Wednesday, March 12, 2008

Kinda Scary...

...so this guy named Burnley Nickerson is getting out of prison today and the National Parole Board is warning the public that this man is at high risk to re offend. Re offend what, you ask...well for sexual assaults. This guy is like 69 years old and has a criminal record stemming back into the early 80's, all to do with violent sexual attacks on women. I guess his first victim was his wife and it hasn't stopped since.

I guess now the cops can't keep him in jail as they have no charges so basically he's going to roam the streets of Ydot until he does it again. That to me is completely scary especially when his last attack was an elderly woman (I think in her late 80's) in her own home.

Let's talk about rights for a minute. I understand that he has the right to a life...but don't we have a right to feel safe in our house, community, Province and Country? Why do his rights take precedence over mine? I'd dare say he's given us more than enough reason to take away his rights....can't that be a rule somewhere? Let's use that common sense thing again....I know some lack this gene...but I know all ya'll have it so here we go....

Why don't we have a law that states that if you commit crimes over X number(this gives those no-common sense people the opportunity to give input so let's let them pick a number 1-5)...you can't be allowed to make your own decisions anymore - the courts will and it won't be pretty. This man has been guilty of doing the same thing over and over again for the last 30 years and now the courts/cops say that there's nothing they can do...ya right...what about having the right to arrest him again if he is within 10 feet of a female or child.....seems to me he'd be back in jail before the cab could pick him up! Only sounds fair to me. People who are charged with anything to do with guns have a ban against ever using/being near a firearm....what's the difference? Just cause his "weapon" is attached to his body shouldn't mean it's any different....it's still a "weapon" used to hurt others...same deal....let's think about that.

Well that's what I think about that....oh and speaking of that said "weapon", that Governor that had a little problem yesterday by using his in the wrong "place" is now being accused of paying up to $80,000 for those lady friends.
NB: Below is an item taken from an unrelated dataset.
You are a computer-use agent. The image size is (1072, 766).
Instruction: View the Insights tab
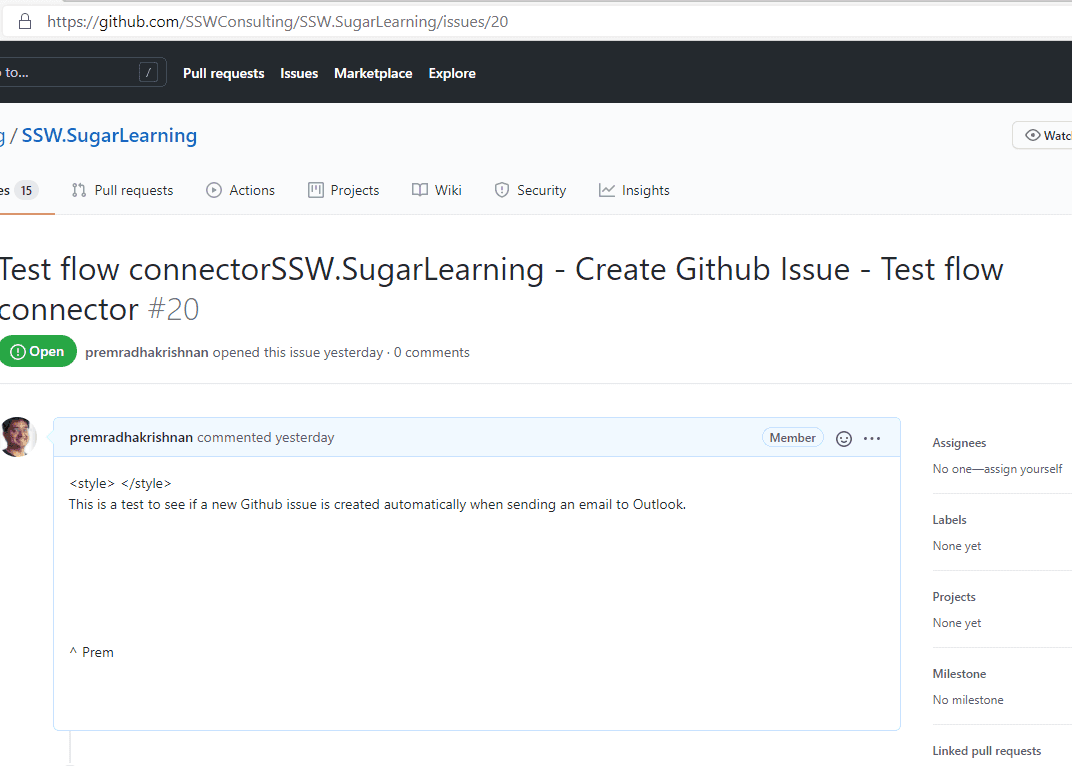point(634,190)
Didn't anyone send him the memo that said..."doing things the Bill Clinton way only gets you out of your job and gives those ladies loads of money after their book deals/interviews"! Must have been too busy and missed that memo....

"I gotta have faith...oohhhh I gotta have faith" - George Michael

Tuesday, March 11, 2008

Some people's kids...

...so I read the paper today and see on the front page a story about the NYC Governor who has been charged with paying $4,300 for a call girl. He claimed to be "mr. clean" when it comes to his past and reputation....maybe he should of thought a little more before blurting that out a year ago. I wonder if the leather in his mouth taste good after that "foot in mouth" comment.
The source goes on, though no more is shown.